Why Do They Keep Saying It?” – Repetitive Thoughts in Anxious Teens
- marcuslewton
- Jun 15
- 3 min read
“He knows it’s not true. We’ve explained it. But he keeps asking anyway.”
It’s one of the most exhausting parts of supporting a child with OCD or high anxiety. You answer the same question over and over. You offer reassurance. You help them think it through. And for a moment, it works. Then five minutes later:
“But what if I did?”
“Are you sure it’s not bad?”
“What if I was lying and didn’t mean to?”
Parents can end up trapped in a repetitive loop just as much as the young person. It can feel maddening, irrational—and also deeply worrying.
So why do they keep saying it?
When Thinking Doesn’t Work
From a logical point of view, it doesn’t make sense. Your child already knows the answer. They may even tell you so—“I know it’s stupid”—but they still have to say it. It’s not because they haven’t heard you. It’s because the part of them that’s speaking doesn’t feel heard by thinking.
And that’s the key.
Psychoanalytic theory offers a different way to listen. It tells us that not all parts of the mind are organised in neat sentences and rational thoughts. When emotion becomes overwhelming—when guilt, fear, shame, or confusion exceed what the mind can hold—thinking breaks down. The thought detaches from its emotional roots and begins to spin.
A Mask for What’s Unbearable
Wilfred Bion described this as a breakdown in alpha function—the mind’s ability to metabolise raw emotional experience into something thinkable. When this function fails, emotion gets split off from meaning. It can’t be digested. The mind panics and tries to solve the problem by repeating it.
That’s what repetitive intrusive thoughts often are: not rational worries, but fragments of undigested emotion. The mind keeps repeating them in the hope that someone—anyone—might finally be able to make them safe, make them known, make them bearable.
Think of the thought not as a question, but as a cry.
Not “Did I do something wrong?”
But “Am I still good even if I feel this bad inside?”
Why Reassurance Fails
When we answer with logic, we’re speaking to the rational mind. But the part of the adolescent that’s truly in distress isn’t operating on that level. It’s more primitive, more bodily, more emotionally raw. It isn’t soothed by words alone.
This is why reassurance often feels like it “doesn’t go in.” The child may even become more distressed after receiving it—because it highlights the gap between what they know and what they feel.
Instead of arguing with the thought, try listening to the feeling underneath it.
What Parents Can Say
You don’t need to agree with the thought to acknowledge the pain it carries.
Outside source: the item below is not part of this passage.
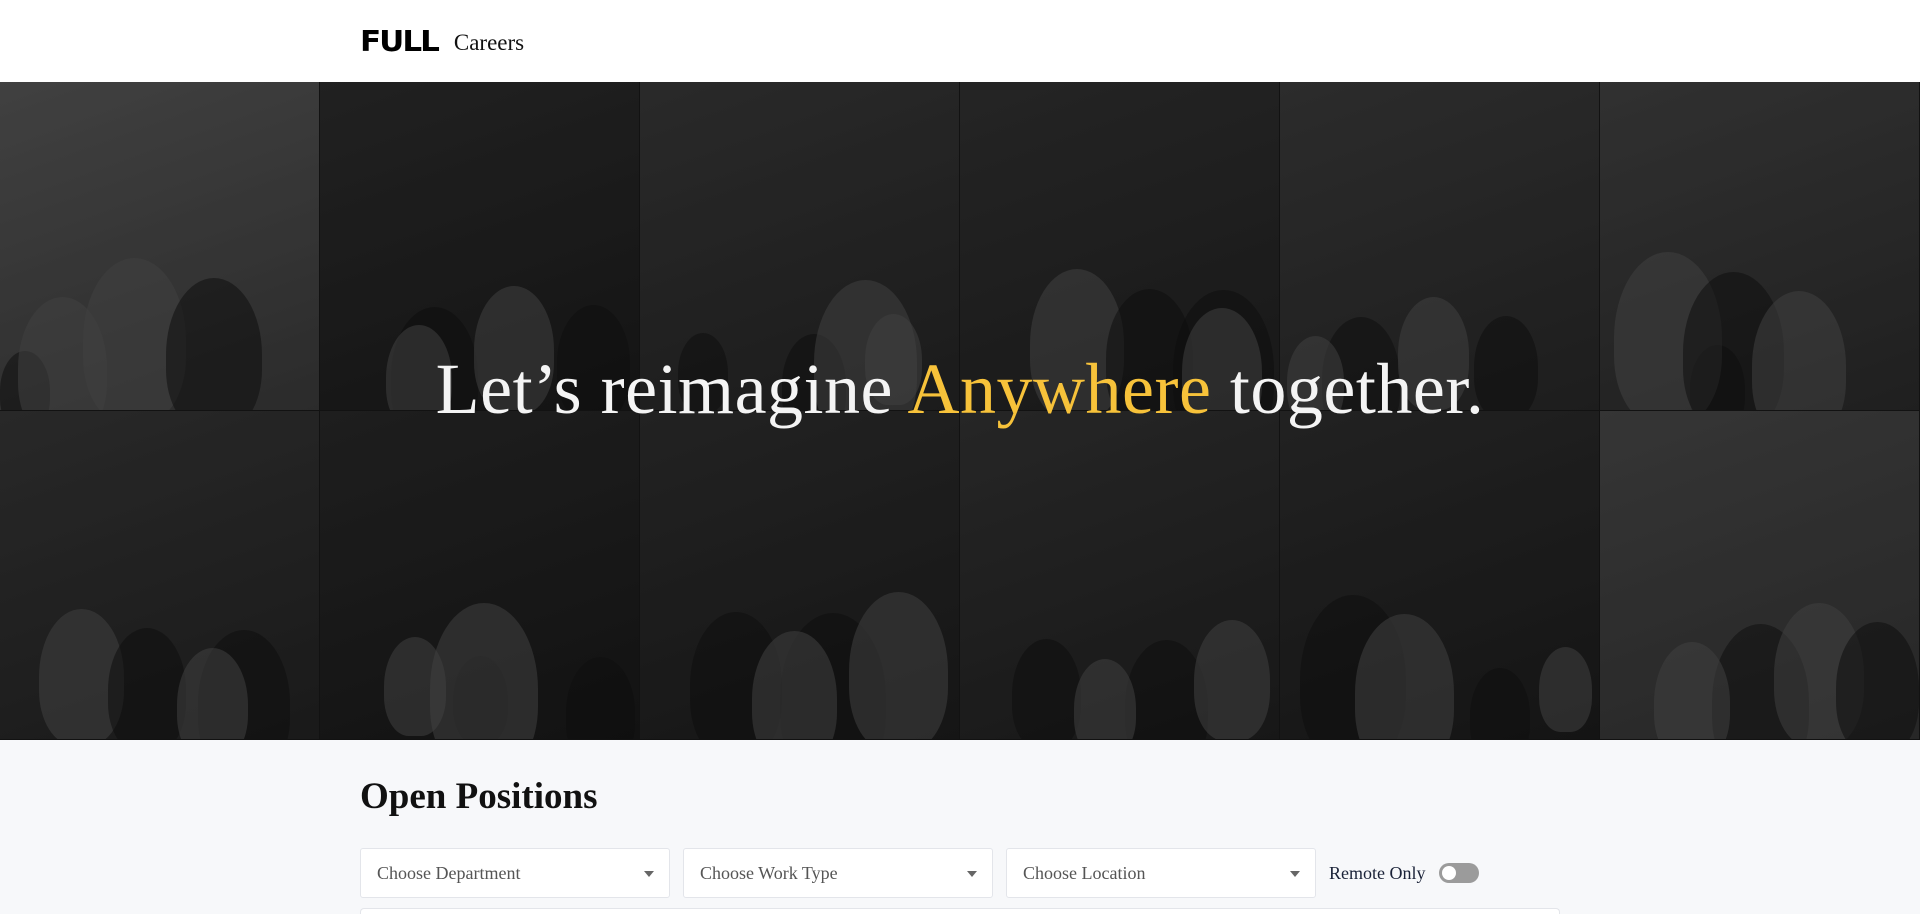 This screenshot has width=1920, height=914. I want to click on positions-list, so click(960, 911).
Try these kinds of responses:
“I think this is the scary part of your mind asking again. Let’s listen to it together.”
“You already know the answer. But it’s so uncomfortable, it keeps sneaking back in.”
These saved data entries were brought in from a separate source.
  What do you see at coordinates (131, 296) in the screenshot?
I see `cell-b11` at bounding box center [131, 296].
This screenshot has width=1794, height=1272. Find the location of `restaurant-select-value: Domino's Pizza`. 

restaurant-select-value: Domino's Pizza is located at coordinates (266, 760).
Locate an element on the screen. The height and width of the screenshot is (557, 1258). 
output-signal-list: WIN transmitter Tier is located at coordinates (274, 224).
“I wonder if this thought is standing in for a bigger feeling that we haven’t got words for yet.”
“You’re not bad. You’re scared. Let’s stay with it.”
You’re Not Reinforcing It—You’re Translating It
Parents sometimes worry that by “not shutting it down,” they’re making it worse. But the real work isn’t in dismissing the thought—it’s in helping the child relate to it differently. To hear it not as a threat, but as an echo of something human, painful, and able to be thought about.
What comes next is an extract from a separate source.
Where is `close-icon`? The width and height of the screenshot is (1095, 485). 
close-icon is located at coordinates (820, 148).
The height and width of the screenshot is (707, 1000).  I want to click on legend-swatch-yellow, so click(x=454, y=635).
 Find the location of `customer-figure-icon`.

Over time, this changes the texture of the thought. It becomes less urgent. Less dangerous. Less central. Because it has been heard.
The Thought Isn’t the Problem
The thought will come and go. The real question is: Can the child tolerate their internal world? Can they feel frightening emotions without being overtaken by them?
That’s what healing looks like.
And that’s what your presence supports. Not by solving the thought—but by standing alongside it.